E' arrivato il momento di mettere a fattor comune esperienze e capitali. Tra gli interventi si potrebbe pensare alla costituzione di consorzi fidi (particolarmente incentivati, anche da un punto di vista fiscale) per categorie di aziende o distretti; al limite da rendere obbligatori nel Mezzogiorno; aumentare la garanzia dei consorzi fidi facendo assumere allo Stato, mediante strumenti tipo L.662/96, (gestita dal Mediocredito Centrale), quota parte del rischio.
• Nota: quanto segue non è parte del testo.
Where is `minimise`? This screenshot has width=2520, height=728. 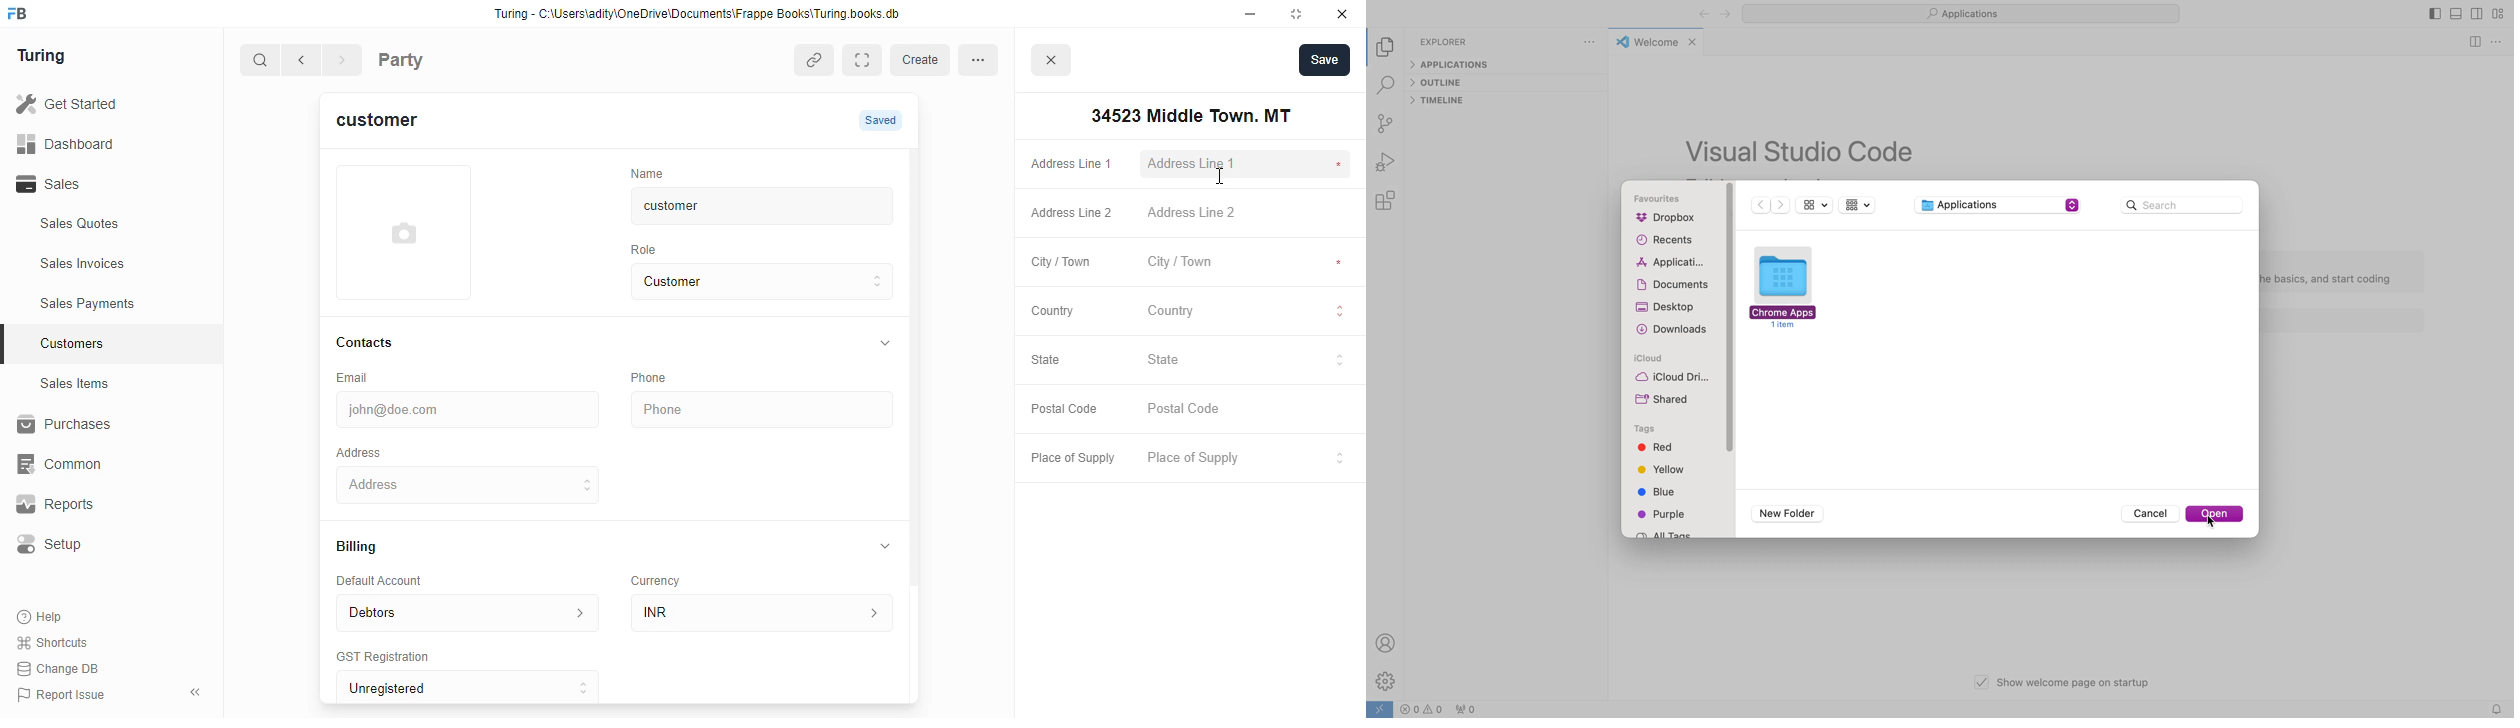 minimise is located at coordinates (1251, 14).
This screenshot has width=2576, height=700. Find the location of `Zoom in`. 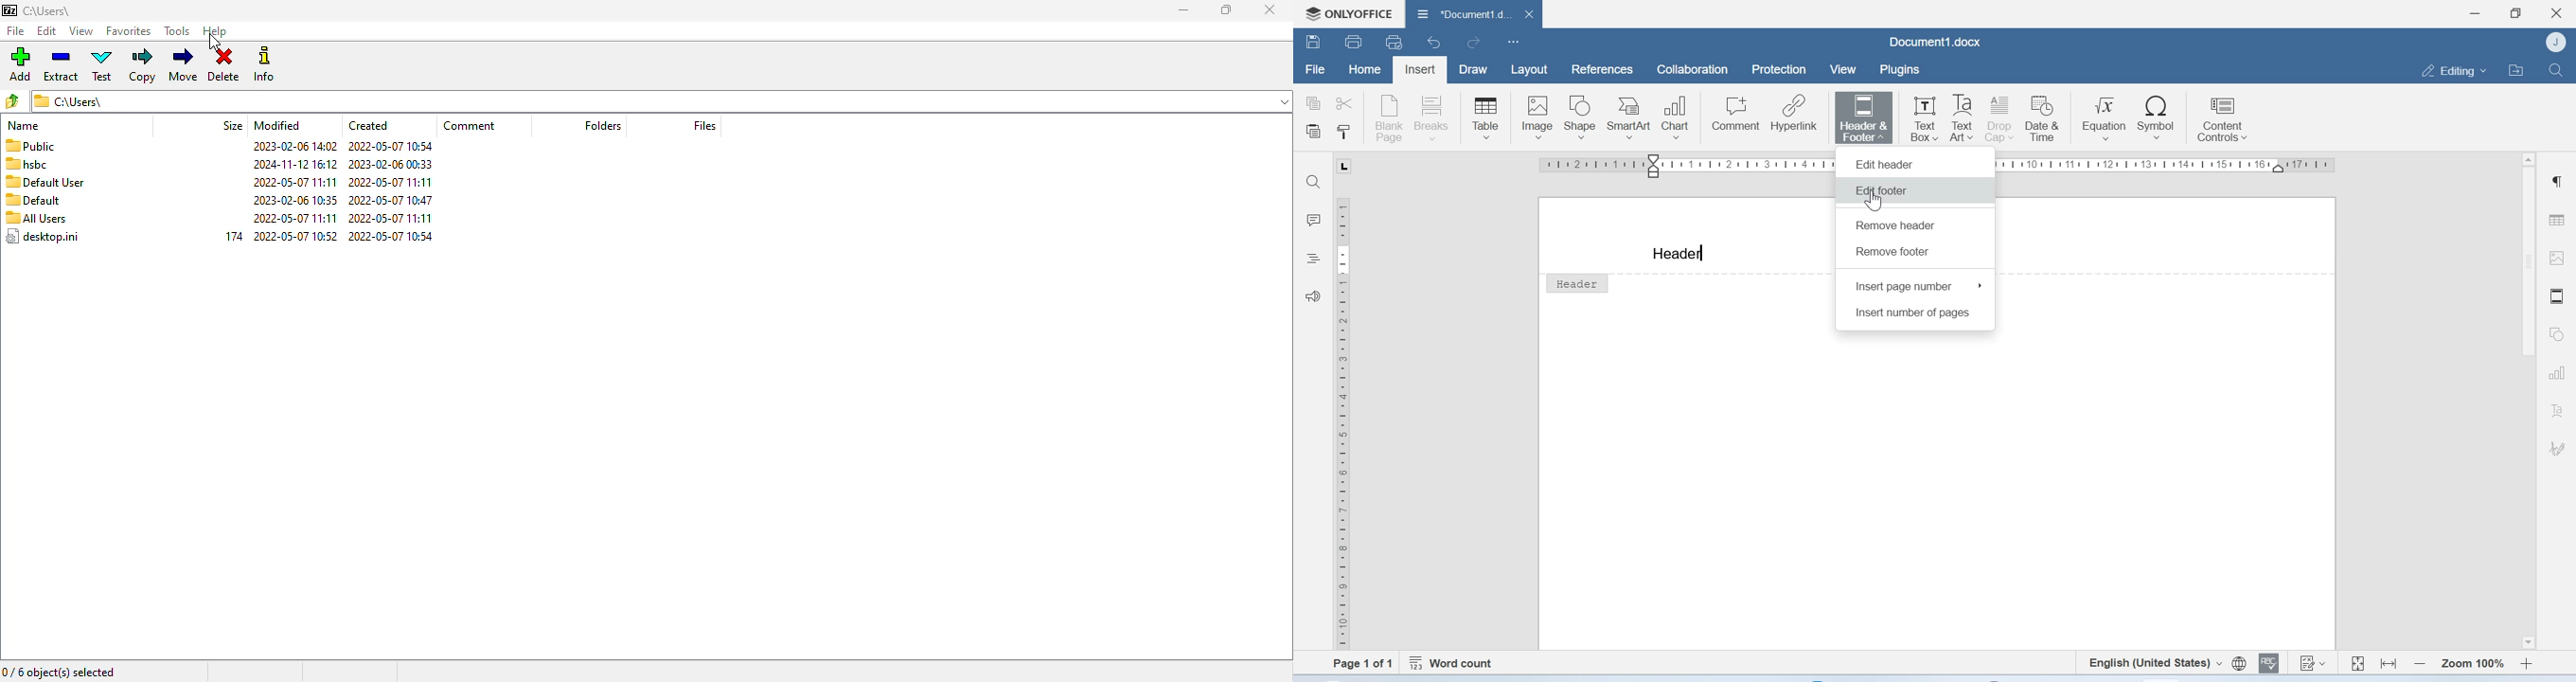

Zoom in is located at coordinates (2527, 662).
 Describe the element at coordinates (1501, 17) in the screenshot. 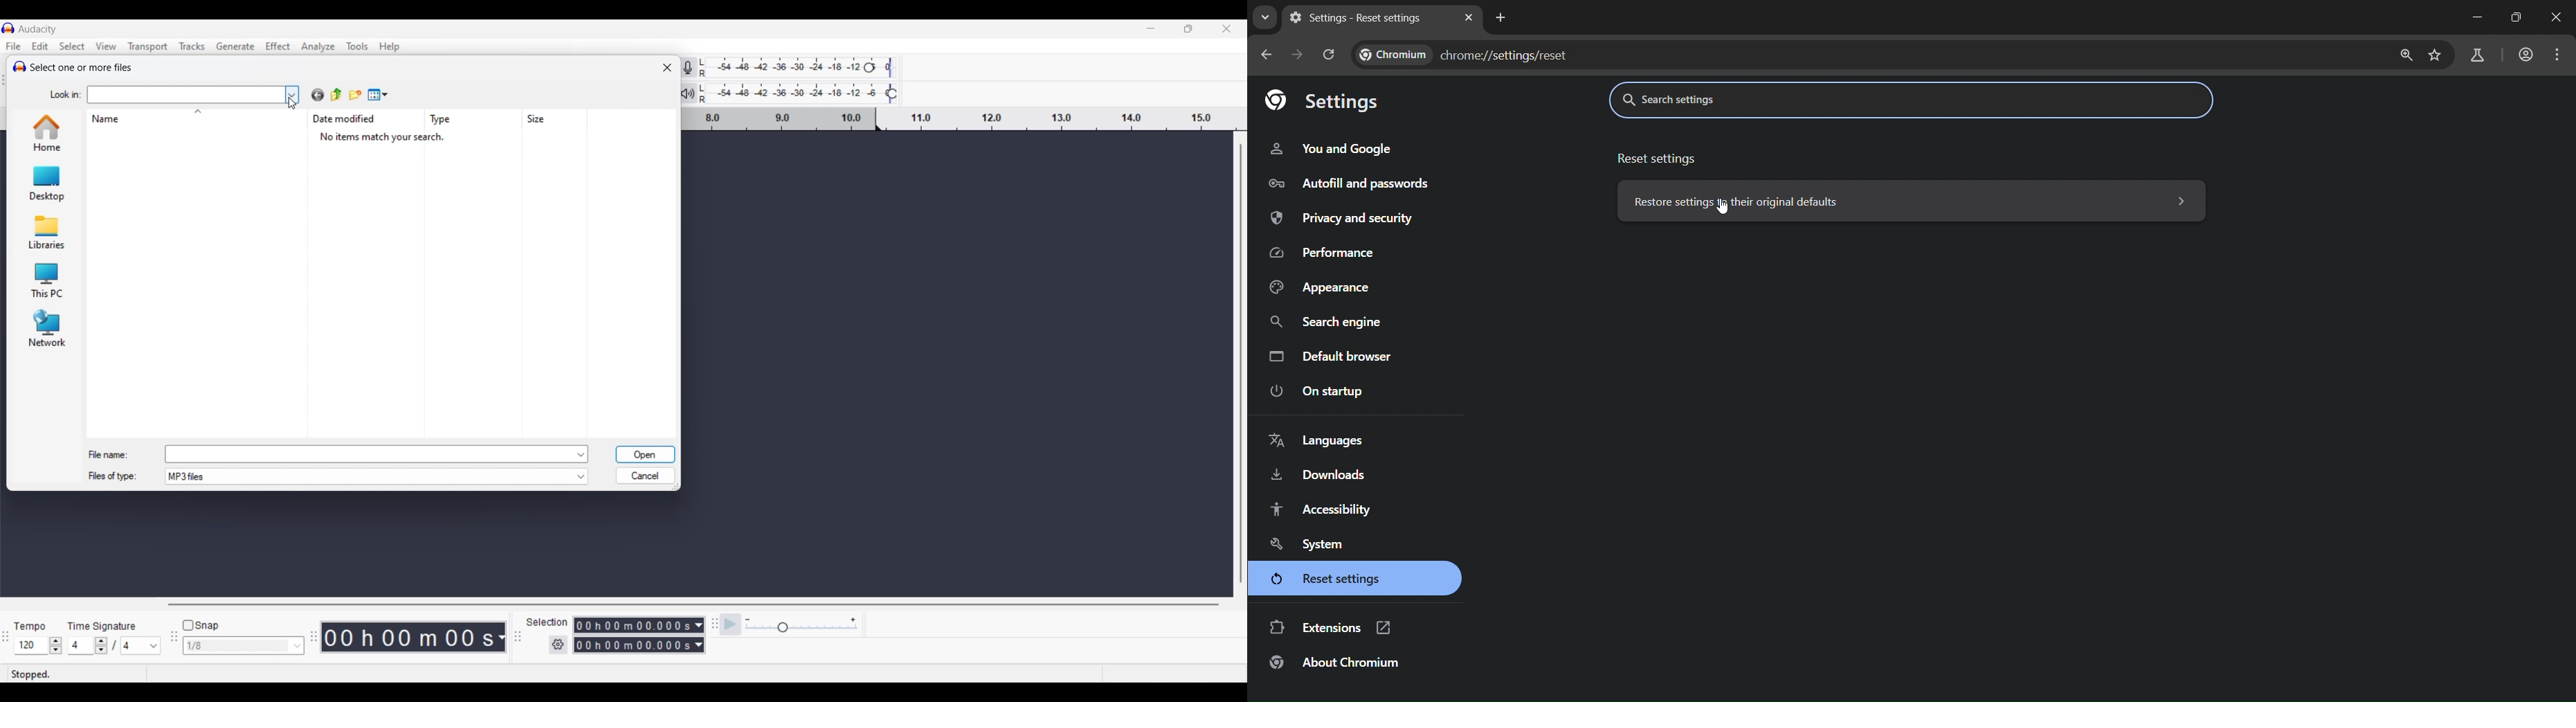

I see `new tab` at that location.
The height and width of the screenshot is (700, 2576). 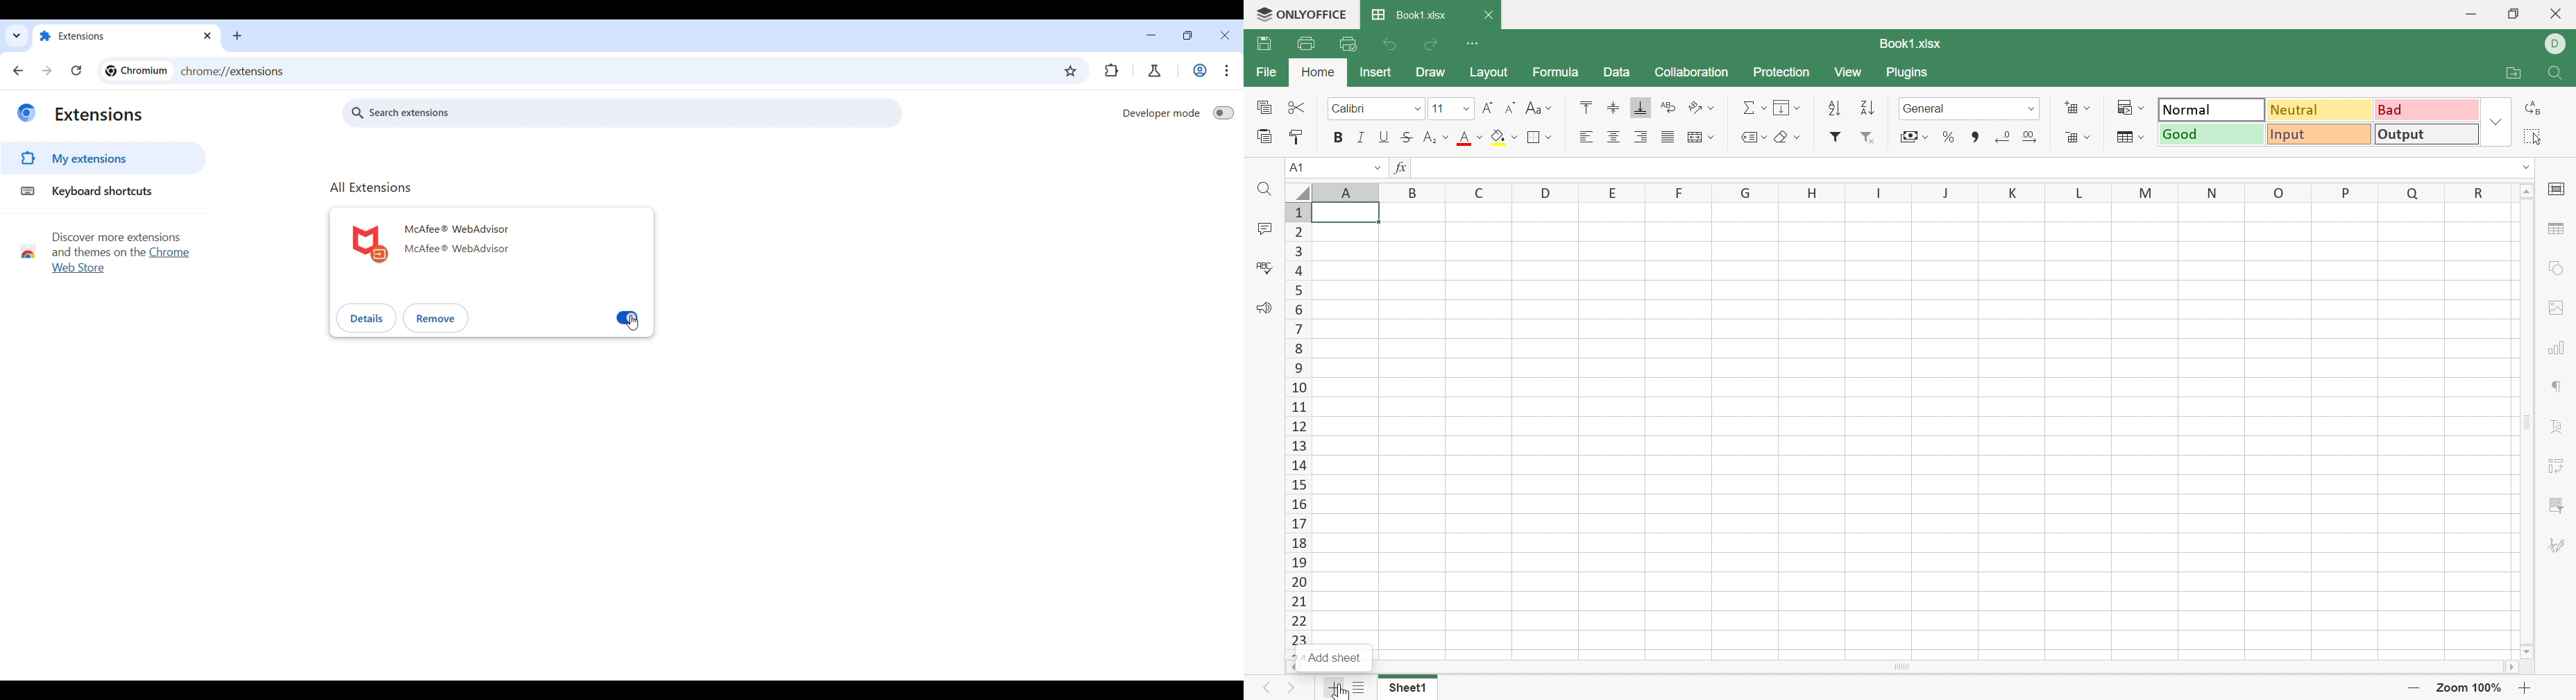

E ancora sarebbe necessario incentivare le banche nella sottoscrizione di prestiti a carattere obbligazionario (per le imprese con forma di società di capitali), garantiti da appositi fondi; imporre alle Fondazioni bancarie (il cui patrimonio ammonta a 36 miliardi di euro) di entrare nel capitale dei fondi di garanzia o di controgarantire i prestiti obbligazionari di cui sopra; rendere più conveniente il “venture capital”. E ancora, imporre che le banche si consorzino, a loro volta, per creare delle strutture “ad hoc” votate esclusivamente al “venture capital”. Si potrebbe pensare a fondi chiusi partecipati obbligatoriamente anche dalle Fondazioni bancarie e dallo Stato (in minima parte).

Tutto ciò dovrebbe servire a ridurre drasticamente le asimmetrie informative tra aziende del Sud e banche. Inoltre, attraverso questi strumenti si dovrebbe perseguire l’obiettivo di aprire il capitale delle piccole e medie imprese ai risparmiatori del Sud, mediante i fondi chiusi, tutelando un immenso patrimonio di tradizione e conoscenza messo costantemente in pericolo da una politica del credito asfittica e talvolta quasi persecutoria.